You are browsing in:

Archive List > British Army

Contributed by 
AgeConcernShropshire
People in story: 
Tony Morris
Location of story: 
Italy
Background to story: 
Army
Article ID: 
A8642847
Contributed on: 
18 January 2006

This story is transcribed by me , Graham Shepherd , from notes provided by Lois Morris on behalf of her late husband Tony Morris , and will be added to the site with her approval . She understands the sites terms and conditions .

Tony was born on 14th January 1918 in Longdon Common , near Shrewsbury in Shropshire and Joined the Dorrington troop of the Shropshire Yeomanry ( TA ) in April 1934 . He spent two weeks basic training at Aldershot , Salisbury , Swansea and lastly at Porthcawl . Various forms of training continued up until 1939 , when he could normally have left the army , but with the war approaching he was retained .

Tony’s war service began on 21st September 1939 when he had to report to Coleham drill hall in Shrewsbury , where he remained for four days before being sent home to get his personal belongings . His regiment then went to Addeley Hall at Market Drayton for seven months training and living in tents . His pay was fourteen shillings of which he sent seven home . This later increased to twenty shillings a week and Tony was very lucky to have his money made up to his full wages by Sir Reginald Holcroft of Wrentnall , for whom he had been driving before the war .

In April 1940 the regiment was sent to Mile End camp near Oswestry , where it was reformed into an Artillery Regiment . Tony was thus in B troop - 101st Battery — 75th ( Shropshire Yeomanry ) — Medium Regiment RA . While at Oswestry he trained to be a driver of Matadore trucks and also as a motorbike dispatch rider .

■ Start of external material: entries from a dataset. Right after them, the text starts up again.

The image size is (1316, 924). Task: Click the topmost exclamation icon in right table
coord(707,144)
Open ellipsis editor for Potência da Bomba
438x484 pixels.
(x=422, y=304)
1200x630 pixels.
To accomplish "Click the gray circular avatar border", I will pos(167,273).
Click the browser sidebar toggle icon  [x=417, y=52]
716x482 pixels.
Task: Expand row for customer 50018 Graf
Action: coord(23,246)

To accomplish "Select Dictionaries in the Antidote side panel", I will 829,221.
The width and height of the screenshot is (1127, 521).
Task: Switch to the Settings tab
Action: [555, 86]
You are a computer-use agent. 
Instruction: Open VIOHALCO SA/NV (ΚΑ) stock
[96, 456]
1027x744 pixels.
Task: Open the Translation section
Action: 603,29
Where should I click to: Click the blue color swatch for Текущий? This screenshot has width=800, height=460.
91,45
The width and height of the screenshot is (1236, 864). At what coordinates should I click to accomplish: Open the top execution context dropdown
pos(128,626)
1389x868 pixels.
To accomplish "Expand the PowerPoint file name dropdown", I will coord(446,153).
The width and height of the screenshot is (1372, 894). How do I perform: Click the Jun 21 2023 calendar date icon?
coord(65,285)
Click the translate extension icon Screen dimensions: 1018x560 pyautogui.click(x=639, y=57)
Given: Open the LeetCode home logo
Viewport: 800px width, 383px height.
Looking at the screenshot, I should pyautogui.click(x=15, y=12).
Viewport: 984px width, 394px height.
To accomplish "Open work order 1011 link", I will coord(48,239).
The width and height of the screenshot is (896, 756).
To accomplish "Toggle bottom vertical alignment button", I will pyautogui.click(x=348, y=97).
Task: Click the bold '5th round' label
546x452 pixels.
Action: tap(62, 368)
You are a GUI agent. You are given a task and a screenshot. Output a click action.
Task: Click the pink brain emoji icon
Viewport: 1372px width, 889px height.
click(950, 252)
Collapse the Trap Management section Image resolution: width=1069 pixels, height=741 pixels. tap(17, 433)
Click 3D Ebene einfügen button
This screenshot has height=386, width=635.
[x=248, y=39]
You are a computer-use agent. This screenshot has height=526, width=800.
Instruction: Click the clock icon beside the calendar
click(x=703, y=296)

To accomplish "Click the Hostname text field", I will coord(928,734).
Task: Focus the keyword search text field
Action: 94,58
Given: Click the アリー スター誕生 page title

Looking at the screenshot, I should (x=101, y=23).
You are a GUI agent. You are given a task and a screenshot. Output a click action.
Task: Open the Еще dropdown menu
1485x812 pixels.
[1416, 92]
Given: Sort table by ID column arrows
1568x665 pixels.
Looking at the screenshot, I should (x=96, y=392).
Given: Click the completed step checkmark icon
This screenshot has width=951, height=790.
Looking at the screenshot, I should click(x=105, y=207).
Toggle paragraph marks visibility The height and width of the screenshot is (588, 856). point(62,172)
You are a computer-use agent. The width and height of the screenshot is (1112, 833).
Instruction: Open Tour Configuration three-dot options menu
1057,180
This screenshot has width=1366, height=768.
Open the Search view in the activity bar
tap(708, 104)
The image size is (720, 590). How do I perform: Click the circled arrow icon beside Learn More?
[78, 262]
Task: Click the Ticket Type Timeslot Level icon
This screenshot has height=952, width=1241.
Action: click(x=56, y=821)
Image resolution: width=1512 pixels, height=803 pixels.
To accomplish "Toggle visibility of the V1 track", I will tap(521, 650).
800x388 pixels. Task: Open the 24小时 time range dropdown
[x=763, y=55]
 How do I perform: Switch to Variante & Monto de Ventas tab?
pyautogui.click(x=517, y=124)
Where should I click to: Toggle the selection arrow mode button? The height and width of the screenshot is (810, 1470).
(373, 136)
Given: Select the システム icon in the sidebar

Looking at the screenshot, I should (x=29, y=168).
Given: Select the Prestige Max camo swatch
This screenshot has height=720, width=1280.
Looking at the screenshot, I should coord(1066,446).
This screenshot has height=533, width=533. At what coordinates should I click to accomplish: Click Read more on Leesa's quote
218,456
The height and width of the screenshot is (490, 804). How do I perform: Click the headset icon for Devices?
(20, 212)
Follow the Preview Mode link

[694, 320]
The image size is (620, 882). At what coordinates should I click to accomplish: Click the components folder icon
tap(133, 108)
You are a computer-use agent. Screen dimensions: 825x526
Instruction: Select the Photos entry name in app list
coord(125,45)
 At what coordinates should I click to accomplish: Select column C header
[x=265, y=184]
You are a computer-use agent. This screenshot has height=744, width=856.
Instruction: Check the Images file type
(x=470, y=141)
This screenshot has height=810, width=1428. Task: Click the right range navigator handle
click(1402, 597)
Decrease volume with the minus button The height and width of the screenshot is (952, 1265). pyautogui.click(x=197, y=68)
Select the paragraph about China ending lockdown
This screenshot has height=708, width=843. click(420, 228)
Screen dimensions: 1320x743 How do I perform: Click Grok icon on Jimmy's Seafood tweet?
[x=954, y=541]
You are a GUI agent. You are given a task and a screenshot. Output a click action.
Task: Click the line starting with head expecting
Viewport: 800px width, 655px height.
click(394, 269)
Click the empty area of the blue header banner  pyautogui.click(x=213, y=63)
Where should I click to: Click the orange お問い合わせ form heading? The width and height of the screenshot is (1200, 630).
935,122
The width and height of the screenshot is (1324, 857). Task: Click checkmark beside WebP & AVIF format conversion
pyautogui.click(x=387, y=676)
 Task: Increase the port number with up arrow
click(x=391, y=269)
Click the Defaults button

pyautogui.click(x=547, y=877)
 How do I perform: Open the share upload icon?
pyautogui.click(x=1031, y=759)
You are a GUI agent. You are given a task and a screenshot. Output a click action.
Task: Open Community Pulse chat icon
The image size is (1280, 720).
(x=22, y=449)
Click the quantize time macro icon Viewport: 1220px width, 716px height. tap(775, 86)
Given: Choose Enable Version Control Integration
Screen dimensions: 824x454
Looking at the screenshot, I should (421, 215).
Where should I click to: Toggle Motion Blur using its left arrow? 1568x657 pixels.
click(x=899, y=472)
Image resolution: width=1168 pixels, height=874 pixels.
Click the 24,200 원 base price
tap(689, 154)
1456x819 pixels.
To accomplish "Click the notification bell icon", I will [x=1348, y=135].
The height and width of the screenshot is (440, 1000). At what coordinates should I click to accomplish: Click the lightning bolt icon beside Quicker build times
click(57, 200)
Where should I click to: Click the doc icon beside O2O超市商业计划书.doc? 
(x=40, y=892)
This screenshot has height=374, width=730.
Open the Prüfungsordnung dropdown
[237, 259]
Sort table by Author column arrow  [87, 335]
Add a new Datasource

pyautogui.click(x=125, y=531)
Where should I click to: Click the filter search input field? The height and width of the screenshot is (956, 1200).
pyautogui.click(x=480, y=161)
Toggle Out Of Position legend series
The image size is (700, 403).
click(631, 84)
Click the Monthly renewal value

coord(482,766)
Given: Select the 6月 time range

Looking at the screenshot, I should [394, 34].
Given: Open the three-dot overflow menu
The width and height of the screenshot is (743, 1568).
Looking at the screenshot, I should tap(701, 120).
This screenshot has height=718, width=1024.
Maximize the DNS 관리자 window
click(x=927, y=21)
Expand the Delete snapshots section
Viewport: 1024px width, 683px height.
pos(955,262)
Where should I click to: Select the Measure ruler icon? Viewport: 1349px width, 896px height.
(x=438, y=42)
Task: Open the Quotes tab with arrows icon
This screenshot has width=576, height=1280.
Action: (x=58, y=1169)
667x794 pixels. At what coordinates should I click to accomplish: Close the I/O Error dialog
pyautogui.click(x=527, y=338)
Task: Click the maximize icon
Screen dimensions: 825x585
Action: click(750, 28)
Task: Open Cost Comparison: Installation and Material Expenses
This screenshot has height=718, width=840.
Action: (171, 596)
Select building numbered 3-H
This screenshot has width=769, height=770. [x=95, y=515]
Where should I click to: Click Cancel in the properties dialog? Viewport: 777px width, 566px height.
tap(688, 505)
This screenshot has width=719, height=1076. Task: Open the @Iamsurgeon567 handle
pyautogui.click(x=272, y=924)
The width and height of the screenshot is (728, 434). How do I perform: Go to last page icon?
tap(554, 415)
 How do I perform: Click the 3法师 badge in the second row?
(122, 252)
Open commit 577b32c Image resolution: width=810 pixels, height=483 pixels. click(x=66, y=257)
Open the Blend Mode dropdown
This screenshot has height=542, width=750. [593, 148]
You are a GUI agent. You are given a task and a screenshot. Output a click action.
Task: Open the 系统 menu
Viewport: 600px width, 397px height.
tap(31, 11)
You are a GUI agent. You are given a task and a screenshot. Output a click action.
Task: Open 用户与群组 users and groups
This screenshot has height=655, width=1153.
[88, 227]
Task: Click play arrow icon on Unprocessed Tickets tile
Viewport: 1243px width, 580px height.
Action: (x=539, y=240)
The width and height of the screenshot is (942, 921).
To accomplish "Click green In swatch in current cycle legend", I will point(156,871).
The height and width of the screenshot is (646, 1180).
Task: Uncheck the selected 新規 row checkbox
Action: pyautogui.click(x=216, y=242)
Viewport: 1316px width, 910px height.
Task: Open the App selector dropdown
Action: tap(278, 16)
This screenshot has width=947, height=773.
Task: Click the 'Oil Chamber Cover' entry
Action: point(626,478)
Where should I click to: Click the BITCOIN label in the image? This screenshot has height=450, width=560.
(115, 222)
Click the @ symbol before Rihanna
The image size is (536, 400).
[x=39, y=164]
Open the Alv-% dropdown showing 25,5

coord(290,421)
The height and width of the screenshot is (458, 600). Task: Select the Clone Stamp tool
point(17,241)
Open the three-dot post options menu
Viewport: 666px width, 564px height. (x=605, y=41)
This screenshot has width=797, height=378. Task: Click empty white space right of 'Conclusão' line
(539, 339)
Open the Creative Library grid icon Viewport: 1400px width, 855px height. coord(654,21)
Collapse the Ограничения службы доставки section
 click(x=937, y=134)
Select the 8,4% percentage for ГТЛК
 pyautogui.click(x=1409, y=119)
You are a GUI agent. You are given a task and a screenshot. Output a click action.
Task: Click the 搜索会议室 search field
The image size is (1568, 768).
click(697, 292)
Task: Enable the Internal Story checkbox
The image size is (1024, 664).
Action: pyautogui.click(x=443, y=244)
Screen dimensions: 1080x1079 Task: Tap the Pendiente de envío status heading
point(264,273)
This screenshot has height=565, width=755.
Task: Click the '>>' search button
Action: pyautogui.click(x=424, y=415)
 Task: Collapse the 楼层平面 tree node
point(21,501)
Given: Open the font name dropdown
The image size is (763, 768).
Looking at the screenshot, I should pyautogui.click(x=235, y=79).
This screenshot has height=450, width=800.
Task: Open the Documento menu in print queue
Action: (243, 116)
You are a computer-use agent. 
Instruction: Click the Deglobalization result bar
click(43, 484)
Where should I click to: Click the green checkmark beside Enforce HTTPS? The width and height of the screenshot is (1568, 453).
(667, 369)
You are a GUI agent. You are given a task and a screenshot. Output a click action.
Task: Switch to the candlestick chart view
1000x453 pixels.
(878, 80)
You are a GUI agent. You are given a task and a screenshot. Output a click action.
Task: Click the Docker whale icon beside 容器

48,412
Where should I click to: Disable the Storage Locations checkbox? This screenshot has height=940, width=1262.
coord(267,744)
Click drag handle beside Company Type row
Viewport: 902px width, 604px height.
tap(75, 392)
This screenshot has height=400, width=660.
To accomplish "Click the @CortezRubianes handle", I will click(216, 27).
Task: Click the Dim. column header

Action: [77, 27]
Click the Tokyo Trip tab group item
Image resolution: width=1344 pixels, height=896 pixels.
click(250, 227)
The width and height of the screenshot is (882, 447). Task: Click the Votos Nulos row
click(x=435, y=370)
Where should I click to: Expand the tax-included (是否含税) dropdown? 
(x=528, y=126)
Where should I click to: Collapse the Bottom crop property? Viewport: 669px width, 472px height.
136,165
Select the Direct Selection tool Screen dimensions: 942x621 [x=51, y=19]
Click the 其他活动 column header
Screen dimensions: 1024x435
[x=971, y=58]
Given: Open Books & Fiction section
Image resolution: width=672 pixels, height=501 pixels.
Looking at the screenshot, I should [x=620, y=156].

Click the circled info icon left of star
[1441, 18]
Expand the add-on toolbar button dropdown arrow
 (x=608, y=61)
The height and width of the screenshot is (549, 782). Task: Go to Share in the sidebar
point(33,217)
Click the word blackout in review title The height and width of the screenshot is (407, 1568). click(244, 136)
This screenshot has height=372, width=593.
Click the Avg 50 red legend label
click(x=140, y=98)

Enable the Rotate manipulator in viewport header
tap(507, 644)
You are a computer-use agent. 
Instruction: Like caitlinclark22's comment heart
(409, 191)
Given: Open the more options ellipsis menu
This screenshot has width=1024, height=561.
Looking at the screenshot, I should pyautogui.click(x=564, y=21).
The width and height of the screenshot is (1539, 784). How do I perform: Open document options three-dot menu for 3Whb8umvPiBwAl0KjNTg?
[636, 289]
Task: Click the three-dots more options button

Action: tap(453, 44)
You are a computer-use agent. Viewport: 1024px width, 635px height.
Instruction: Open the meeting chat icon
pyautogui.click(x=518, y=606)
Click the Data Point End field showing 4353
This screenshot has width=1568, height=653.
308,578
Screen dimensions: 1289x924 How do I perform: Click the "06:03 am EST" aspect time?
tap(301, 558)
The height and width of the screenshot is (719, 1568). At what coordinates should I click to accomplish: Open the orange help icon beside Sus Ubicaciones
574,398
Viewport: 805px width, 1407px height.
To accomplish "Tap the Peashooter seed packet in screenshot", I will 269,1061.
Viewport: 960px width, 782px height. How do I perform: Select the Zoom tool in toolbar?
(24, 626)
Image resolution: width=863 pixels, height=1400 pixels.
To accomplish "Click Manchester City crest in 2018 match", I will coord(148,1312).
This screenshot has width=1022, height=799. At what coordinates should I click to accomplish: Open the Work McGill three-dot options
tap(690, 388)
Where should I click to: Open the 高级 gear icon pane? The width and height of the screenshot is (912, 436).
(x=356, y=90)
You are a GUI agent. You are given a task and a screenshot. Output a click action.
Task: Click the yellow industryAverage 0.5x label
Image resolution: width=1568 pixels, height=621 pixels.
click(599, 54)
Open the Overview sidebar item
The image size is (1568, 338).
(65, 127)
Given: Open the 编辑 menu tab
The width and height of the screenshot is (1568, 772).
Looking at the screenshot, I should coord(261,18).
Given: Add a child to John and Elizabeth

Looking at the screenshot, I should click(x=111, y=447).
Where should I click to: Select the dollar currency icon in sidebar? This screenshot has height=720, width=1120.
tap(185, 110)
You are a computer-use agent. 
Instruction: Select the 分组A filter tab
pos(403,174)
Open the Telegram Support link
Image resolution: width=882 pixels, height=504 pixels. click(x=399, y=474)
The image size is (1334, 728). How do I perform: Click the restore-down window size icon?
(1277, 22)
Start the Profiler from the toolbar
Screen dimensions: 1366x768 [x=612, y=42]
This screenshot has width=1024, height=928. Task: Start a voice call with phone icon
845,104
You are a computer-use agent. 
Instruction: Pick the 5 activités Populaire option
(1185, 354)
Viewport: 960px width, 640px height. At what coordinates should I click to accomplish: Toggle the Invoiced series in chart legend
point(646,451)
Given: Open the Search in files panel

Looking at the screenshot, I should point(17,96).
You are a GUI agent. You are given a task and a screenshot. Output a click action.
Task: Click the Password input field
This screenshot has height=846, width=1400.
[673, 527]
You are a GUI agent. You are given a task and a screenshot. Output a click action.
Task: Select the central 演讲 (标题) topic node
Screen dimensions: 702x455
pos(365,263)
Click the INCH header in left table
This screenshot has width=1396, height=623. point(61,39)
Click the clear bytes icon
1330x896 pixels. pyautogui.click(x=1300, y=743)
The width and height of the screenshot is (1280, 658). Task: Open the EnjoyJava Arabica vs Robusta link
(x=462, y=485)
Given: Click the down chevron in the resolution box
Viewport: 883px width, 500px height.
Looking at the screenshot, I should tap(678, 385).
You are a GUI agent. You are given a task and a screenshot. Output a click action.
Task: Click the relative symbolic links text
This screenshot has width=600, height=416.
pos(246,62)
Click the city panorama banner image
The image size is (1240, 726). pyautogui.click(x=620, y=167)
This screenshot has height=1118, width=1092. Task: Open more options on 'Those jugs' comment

The regiment then moved on to Senny Bridge , Brecon where they underwent training on the firing ranges for a few weeks . In December 1942 they were equipped with 4.5” guns and moved to Liverpool from where he embarked on board the “ Cape Town Castle “on 20th December bound for Durban . The journey took seven weeks and there were 18,000 on board . During the journey someone on board died of pneumonia and had to be buried at sea . As they arrived at Durban , Gracie Fields was there singing to the troops . Tony had two days leave here before moving on to Port Said , Suez .

Once billeted they underwent several months of intensive battle training , but he did manage to see the Pyramids and several over sites during two weeks leave .

In June 1943 the regiment moved off in convoy , through the desert to Tripoli . Whilst in convoy Tony’s regiment passed another convoy travelling in the opposite direction and John Holcroft of Wrentnall was in the Company and had heard that a Shropshire regiment was passing . He decided to see if there was anyone he knew and met up with Tony and others . This was the last time that Tony saw him since was killed at Tobruk . He remembers that the Matadore truck needed four sets of tyres while crossing the desert . He also recalled being given eggs and they did not know what to do with them , but he had the idea of putting them in the trucks radiator , which soon boiled them .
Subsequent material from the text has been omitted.